Akhirnya waktu yang dinanti-nanti para murid yang masih bertahan pun bergulir. Setelah antri wudlu, para siswi pun berkumpul di aula siap melakukan sholat Isya berjamaah disusul sholat tarawih dan witir.

Rupanya acara tak berjalan sesuai harapan siswa. Setelah Isya masih ada kultum. Kali ini kultumnya dilakukan oleh perwakilan tiap kelas. Setiap kelas diberikan kesempatan menyampaikan kultum. 

Waduh aku mencoba menghitung waktu. Jumlah kelas 3 SMP waktu itu seingatku ada 11 karena sampai 'K'. Tujuh kali sebelas jadinya 77 atau satu jam lebih, belum lagi jeda pergantian. Bisa-bisa 1,5 hingga 2 jam sendiri. Kami pun pucat. Yang pertana kami bisa kebosanan mendengar ceramah teman-teman kami. Yang kedua, kami bakal susah menahan keinginan untuk buang air atau menahan hadas lainnya jika selama itu.

Untunglah mungkin karena siswa mulai bosan dan rame sendiri seperti lebah maka pihak sekolah menyetop kultum tersebut setelah beberapa perwakilan kelas. Kami bersorak-sorai. Sebaliknya perwakilan kelas yang tidak jadi tampil nampak sedih. Mungkin mereka sudah berhari-hari menyiapkan kultum terbaiknya. Waktu hari 'H' eh malah mereka batal manggung.

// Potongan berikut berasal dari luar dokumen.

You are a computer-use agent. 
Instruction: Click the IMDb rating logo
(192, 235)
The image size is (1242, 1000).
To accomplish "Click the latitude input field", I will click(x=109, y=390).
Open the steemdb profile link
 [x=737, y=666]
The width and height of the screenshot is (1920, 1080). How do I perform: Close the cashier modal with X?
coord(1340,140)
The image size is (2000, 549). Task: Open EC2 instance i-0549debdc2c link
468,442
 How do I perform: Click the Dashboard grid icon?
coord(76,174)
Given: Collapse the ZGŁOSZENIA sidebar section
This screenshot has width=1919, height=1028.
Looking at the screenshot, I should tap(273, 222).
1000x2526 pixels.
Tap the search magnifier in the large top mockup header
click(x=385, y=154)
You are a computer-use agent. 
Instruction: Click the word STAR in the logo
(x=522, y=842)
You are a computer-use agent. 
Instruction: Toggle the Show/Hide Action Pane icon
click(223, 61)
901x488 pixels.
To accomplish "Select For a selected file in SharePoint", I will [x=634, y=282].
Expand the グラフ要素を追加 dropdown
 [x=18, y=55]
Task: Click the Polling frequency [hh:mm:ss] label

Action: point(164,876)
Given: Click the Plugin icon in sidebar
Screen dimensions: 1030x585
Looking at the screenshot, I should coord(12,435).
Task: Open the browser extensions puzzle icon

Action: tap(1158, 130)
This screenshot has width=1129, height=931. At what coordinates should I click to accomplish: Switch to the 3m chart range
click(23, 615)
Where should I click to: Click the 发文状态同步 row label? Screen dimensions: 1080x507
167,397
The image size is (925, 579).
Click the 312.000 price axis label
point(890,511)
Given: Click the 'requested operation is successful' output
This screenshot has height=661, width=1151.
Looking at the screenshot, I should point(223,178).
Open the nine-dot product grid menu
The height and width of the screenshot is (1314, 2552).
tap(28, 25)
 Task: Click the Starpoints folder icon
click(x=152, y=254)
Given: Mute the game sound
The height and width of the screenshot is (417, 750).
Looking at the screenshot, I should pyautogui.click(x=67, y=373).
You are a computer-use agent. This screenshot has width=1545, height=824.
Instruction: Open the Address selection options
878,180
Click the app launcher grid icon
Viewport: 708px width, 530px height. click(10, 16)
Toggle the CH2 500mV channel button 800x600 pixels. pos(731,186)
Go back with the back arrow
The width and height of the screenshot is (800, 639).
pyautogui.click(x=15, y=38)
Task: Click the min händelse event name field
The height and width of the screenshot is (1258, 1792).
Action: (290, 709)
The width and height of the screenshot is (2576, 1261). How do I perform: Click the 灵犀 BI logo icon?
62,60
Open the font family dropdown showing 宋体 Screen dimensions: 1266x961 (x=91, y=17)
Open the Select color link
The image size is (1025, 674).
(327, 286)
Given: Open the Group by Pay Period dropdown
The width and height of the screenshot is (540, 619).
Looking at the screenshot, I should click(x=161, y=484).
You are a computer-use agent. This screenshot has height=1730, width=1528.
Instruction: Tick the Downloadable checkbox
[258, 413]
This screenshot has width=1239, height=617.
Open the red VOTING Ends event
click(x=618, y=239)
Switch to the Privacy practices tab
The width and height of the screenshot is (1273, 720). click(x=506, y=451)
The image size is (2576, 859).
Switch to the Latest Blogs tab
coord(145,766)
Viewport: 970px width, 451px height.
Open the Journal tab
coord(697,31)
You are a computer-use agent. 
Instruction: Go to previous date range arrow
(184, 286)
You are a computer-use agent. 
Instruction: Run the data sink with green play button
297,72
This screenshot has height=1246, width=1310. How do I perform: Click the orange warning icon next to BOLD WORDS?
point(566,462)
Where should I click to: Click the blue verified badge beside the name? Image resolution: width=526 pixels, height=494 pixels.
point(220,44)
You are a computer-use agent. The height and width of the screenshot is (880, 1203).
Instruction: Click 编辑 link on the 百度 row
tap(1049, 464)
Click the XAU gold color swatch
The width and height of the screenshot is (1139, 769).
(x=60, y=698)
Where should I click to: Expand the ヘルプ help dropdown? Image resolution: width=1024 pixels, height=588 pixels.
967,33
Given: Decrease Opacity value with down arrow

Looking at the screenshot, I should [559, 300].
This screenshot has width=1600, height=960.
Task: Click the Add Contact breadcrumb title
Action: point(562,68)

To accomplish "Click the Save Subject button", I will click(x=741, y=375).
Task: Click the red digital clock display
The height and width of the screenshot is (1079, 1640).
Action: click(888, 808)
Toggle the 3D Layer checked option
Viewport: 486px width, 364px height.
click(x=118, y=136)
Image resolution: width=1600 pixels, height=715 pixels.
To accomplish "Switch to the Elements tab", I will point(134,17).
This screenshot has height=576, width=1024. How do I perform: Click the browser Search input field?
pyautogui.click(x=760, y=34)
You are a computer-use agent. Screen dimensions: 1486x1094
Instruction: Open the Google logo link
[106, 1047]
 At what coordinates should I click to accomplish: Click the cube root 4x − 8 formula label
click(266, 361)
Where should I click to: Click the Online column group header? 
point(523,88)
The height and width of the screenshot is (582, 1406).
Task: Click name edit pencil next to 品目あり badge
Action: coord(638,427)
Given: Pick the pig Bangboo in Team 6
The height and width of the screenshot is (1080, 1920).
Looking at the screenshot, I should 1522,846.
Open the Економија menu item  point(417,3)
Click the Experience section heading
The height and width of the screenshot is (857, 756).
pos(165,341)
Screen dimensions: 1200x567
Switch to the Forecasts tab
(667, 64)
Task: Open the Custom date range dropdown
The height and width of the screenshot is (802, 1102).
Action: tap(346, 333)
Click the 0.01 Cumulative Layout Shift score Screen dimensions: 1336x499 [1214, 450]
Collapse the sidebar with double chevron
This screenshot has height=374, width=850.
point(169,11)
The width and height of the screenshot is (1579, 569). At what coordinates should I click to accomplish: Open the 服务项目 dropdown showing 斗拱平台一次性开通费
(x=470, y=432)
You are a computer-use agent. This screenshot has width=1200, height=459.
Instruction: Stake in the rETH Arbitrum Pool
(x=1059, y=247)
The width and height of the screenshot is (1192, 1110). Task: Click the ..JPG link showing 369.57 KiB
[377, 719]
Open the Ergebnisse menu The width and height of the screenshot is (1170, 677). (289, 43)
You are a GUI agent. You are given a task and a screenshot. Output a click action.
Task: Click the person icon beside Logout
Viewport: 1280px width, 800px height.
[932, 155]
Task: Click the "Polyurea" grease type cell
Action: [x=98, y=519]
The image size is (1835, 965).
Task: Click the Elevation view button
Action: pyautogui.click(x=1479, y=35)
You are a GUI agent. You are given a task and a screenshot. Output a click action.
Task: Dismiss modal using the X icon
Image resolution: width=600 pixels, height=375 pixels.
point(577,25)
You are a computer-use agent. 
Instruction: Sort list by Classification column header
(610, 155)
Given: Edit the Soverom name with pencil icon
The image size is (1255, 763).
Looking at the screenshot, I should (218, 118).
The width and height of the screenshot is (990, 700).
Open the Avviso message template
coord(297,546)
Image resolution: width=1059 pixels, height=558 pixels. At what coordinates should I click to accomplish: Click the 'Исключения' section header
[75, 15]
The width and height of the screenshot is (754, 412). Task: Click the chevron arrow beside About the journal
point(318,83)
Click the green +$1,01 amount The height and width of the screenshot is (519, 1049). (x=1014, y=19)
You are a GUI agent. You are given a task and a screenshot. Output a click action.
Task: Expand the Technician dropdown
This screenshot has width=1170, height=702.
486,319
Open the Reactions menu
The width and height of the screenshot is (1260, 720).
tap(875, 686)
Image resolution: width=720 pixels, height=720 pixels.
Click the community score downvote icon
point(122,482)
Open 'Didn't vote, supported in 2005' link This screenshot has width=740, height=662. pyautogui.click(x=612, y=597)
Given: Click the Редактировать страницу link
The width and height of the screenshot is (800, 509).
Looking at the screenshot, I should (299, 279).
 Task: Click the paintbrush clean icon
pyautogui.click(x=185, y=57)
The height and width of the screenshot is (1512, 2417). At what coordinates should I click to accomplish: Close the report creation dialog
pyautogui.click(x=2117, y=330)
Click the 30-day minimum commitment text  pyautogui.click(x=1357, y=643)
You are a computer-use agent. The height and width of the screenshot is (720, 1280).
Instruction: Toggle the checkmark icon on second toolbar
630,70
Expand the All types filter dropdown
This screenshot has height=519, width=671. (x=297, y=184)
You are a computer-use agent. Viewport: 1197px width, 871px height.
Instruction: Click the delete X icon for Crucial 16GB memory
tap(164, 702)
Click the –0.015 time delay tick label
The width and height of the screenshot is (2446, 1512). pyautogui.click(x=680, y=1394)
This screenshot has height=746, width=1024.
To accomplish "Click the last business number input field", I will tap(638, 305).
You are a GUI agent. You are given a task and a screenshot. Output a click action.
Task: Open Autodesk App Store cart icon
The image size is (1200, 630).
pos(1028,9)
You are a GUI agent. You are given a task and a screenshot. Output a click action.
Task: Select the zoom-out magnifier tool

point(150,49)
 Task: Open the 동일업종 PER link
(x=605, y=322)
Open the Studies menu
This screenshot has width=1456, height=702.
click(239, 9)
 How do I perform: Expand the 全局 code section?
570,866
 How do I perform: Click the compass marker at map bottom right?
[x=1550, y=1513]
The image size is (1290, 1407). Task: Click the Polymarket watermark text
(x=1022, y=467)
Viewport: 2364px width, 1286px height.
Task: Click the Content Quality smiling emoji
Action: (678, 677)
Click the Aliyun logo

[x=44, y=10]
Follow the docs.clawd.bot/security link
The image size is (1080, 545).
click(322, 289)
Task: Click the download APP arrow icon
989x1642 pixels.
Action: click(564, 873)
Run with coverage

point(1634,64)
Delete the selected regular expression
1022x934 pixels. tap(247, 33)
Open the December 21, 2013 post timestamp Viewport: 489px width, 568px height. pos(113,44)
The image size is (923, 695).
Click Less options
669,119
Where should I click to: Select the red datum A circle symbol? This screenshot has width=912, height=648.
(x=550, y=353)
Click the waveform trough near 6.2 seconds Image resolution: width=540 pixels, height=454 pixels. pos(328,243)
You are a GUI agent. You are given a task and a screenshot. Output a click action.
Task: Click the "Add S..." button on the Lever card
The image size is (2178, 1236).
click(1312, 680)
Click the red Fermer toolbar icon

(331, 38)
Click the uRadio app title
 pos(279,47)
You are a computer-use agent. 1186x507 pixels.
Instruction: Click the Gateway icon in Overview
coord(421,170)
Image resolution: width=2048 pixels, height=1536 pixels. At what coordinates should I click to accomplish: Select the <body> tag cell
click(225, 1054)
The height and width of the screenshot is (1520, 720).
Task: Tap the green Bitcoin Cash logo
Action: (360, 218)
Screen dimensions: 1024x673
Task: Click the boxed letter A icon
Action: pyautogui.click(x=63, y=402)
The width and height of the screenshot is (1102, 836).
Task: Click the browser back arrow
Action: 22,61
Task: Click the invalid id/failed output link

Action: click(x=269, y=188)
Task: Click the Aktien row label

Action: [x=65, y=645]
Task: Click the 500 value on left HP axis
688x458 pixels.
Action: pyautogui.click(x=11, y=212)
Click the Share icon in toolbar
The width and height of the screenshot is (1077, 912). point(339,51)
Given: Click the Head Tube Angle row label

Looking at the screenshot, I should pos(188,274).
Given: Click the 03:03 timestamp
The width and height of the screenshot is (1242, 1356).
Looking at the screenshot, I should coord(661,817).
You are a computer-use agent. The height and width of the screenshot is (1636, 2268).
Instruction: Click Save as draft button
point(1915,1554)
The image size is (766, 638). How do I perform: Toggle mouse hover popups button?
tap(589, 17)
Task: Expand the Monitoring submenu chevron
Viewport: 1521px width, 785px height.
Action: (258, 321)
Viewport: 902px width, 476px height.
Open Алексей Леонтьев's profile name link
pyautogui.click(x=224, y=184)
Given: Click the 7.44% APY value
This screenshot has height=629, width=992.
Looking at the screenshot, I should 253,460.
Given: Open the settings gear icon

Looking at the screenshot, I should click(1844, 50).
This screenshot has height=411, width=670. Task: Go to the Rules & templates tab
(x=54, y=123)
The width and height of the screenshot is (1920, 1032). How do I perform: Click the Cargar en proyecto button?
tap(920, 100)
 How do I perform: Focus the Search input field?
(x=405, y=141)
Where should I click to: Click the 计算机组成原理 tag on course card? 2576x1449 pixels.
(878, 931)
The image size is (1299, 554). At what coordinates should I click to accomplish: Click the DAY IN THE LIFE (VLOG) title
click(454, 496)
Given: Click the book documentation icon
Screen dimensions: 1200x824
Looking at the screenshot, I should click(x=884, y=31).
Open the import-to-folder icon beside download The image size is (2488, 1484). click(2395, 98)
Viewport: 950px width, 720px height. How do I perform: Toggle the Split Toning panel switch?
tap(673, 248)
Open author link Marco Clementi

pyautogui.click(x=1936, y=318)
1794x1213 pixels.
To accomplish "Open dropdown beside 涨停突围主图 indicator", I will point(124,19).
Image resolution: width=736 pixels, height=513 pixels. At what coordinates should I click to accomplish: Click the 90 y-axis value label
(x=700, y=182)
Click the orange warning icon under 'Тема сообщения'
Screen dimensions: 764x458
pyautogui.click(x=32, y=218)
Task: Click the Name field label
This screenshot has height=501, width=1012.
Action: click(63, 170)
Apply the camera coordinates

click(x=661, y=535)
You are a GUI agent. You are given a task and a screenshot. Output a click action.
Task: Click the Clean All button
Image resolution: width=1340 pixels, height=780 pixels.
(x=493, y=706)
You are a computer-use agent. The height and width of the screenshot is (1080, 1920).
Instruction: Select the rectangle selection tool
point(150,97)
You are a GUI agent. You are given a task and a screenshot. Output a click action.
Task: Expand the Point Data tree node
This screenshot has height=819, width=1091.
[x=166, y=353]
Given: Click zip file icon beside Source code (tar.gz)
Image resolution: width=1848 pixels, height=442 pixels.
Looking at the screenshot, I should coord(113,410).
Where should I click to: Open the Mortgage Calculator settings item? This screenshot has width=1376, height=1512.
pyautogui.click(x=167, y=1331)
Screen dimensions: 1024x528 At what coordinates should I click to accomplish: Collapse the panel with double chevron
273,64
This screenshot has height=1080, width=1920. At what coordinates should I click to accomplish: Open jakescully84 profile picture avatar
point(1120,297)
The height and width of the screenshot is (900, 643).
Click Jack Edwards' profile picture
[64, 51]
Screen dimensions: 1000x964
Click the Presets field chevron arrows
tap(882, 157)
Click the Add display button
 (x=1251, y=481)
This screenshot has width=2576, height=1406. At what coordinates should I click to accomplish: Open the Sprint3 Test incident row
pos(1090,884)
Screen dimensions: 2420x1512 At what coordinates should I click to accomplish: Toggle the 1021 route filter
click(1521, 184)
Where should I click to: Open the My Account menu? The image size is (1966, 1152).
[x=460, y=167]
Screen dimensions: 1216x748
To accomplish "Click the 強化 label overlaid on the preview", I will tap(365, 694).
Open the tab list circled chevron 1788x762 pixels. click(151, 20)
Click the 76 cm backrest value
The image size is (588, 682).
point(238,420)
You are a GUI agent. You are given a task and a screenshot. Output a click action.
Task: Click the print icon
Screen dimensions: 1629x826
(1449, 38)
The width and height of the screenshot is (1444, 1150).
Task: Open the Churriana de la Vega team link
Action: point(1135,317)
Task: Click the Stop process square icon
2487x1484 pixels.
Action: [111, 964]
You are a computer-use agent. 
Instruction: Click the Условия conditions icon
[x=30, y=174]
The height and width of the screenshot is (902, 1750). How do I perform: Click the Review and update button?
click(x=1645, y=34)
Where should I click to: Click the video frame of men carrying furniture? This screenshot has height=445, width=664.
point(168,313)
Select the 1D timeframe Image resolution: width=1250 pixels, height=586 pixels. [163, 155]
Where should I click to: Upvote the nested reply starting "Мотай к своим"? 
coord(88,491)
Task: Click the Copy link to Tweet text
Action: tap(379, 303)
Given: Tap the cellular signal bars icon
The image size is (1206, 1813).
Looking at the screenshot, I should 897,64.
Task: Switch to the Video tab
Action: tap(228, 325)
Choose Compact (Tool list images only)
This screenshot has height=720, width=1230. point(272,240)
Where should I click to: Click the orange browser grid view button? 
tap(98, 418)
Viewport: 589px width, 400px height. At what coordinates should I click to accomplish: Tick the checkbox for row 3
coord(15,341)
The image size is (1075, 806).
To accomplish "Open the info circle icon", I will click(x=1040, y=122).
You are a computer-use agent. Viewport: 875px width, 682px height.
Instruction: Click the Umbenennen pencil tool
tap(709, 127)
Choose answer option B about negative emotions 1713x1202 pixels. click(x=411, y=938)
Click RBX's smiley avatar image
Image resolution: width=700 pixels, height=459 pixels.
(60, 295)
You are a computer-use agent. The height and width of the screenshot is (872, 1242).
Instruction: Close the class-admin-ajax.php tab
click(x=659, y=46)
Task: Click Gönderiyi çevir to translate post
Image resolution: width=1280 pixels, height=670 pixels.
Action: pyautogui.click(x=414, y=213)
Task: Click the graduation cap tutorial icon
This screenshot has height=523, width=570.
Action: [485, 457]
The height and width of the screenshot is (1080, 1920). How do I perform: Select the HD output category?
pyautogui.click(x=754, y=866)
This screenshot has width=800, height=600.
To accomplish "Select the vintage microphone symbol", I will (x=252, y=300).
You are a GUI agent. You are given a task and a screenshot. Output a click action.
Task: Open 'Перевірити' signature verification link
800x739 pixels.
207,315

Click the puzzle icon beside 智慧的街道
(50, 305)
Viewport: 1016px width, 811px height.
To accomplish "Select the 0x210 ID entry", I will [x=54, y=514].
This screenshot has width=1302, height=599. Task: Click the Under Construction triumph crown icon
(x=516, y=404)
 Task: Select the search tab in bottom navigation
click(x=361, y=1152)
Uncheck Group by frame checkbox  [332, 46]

Akhirnya sholat tarawih pun dimulai. Aku terkejut ketika bangkit dengan terhuyung-huyung. Rupanya kakiku selama ini kesemutan dan kebas. Ketika berdiri kakiku bak hilang. Aku masih terhuyung-huyung menanti kakiku kembali. Aku pun bersusah payah menjaga keseimbanganku.

Sudah empat rakaat. Kalau benar hanya delapan rakaat untuk tarawih, maka tinggal empat rakaat lagi kemudian tiga untuk witir. Setelah itu bisa pulang deh.

Rupanya hari itu terasa berat dan juga kocak. Saat kami bangkit lagi untuk memulai rakaat kelima, terdengar sebuah bunyi misterius. Awalnya aku mengacuhkan bunyi lirih itu. Tapi,bunyi itu tidak kunjung berhenti dan nadanya meliuk-liuk semakin tinggi. Itu bunyi yang familiar! Badanku mulai bergetar. Bunyi misterius  itu menyentuh emosiku, menggetarkan sendi-sendi tubuhku. Badanku semakin bergetar, aku sibuk menahan tawaku.

Sementara itu sumber bunyi misterius itu pun terlacak. Pelakunya menahan malu, sedangkan kawan-kawan sekelilingnya pun tak kuasa membendung keinginan untuk tertawa lepas. Ia pun kemudian ikut tertawa dan tertawa. Jenis tawa yang menular dan bakal lama.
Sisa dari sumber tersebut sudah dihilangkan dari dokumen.